When Goldman Sachs came through the financial crisis of 2008 with losses far smaller than those of rival banks, it was the firm's risk management system - SecDb (Securities DataBase) that was held accountable. While other banks struggled to establish their risk exposure, SecDb was special because it gave Goldman's risk managers an instant window into the firm's aggregate exposures. In 2008, no other bank had anything similar, but most have spent the intervening years constructing their own versions of the platform. So too, it seems, have hedge funds - Citadel has a sort of SecDb on steroids, and a British woman is at its helm.

Joanna Welsh, a 49-year-old Liverpudlian, is chief risk officer at Citadel and was critical to the firm's $16bn in profits for investors last year. As described by Risk Magazine, Welsh runs something called Citadel's Portfolio Construction Group, a 50-person unit that runs Citadel's proprietary risk factor model and that constantly simulates scenarios to establish Citadel's risk exposure. "We can see what might happen to supply and demand in commodities with a regular price shock, say, or with a price shock and a weather move, or with both and an infrastructure problem as well,” Welsh tells Risk.

This requires technology, and it's technology that Welsh has implemented during her five-year tenure at the firm - although not necessarily in the form of cutting-edge AI systems. The way Welsh tells it, success is all about the prosaic tagging of data with metadata so that the system can understand the links between "risk in different dimensions, seamlessly." Even before the invasion of Ukraine, the fund was already considering the implications of a delay to Nord Stream 2, and granular tracking data on commodities supply and demand facilitated modelling of the new situation. 

Information about each trade permeates the business, from the portfolio managers to the trade operations professionals responsible for administering the purchase or sale.

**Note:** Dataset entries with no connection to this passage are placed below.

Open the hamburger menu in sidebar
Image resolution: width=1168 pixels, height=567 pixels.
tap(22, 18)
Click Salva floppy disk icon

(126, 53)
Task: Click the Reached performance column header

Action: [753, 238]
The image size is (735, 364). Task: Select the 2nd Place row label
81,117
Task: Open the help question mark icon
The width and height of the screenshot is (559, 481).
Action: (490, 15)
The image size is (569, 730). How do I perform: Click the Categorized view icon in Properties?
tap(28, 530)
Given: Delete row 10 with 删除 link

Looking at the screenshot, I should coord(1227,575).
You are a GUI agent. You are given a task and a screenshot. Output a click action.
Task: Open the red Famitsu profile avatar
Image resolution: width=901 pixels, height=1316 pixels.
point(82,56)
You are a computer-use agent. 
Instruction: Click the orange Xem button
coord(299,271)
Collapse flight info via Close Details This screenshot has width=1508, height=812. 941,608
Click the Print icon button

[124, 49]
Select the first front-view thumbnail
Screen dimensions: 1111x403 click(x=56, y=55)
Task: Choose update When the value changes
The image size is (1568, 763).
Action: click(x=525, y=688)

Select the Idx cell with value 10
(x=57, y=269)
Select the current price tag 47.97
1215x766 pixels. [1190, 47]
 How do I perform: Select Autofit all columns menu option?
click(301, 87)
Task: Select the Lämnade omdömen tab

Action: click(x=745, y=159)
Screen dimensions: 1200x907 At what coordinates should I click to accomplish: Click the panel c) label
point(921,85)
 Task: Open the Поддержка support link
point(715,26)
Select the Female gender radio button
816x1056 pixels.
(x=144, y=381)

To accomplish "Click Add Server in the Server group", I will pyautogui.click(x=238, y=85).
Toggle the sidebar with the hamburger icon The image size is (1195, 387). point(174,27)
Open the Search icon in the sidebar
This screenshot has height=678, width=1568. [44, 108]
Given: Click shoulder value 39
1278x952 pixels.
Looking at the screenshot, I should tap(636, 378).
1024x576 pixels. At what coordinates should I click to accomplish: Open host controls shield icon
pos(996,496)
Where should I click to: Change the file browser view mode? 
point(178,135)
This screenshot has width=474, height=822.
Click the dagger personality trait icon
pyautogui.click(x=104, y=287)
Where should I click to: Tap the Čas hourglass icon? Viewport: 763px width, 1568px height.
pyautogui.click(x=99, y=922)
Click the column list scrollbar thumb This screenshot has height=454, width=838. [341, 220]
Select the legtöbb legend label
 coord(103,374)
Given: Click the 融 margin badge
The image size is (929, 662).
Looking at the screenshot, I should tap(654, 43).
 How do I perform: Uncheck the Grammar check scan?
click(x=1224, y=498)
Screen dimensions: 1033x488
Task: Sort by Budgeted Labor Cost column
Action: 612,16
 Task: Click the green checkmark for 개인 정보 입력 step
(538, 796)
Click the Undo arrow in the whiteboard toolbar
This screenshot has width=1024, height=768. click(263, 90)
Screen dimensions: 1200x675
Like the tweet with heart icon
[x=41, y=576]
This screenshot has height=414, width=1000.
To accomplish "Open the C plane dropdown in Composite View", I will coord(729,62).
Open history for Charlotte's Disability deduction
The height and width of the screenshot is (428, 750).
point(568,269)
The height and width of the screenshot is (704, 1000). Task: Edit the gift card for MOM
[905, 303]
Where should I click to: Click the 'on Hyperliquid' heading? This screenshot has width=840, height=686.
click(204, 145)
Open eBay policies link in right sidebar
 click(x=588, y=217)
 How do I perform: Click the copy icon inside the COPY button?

Big screens help: at its new office at 425 Park Avenue, Citadel will have a 35-foot by 8-foot screen which will show its stress-rest results, performance and risk analytics as a single narrative. 

Welsh and her 50-person team are critical to Citadel's success. Welsh works closely with Citadel CEO Ken Griffin, but she doesn't have the sort of bulge bracket bank pedigree that might be expected - after graduating from Oxford University, Welsh worked for Nomura and Commerzbank, before spending nearly 16 years at Tudor, where she was chief risk officer for nearly eight years from 2008.

Welsh is a break from the norm. She has tattoos and before joining Citadel was a powerlifting champion. The implication is that she thinks differently, and by all accounts this is what Citadel and Griffin look for, both in staff and strategy. "We’re not taking beta. We’re not chasing factor themes. We’re looking for idiosyncratic winners and losers,” says Welsh. At Citadel, generating alpha is about idiosyncratic variance. It's also about empowering individual portfolio managers, within limits. Although Welsh chairs a committee that assigns annual risk limits to individual portfolio managers, exceptions can be made. “Ken often talks about pushing decisions to the most junior person who is capable of making them, who is also often the closest to the relevant information,” Welsh adds.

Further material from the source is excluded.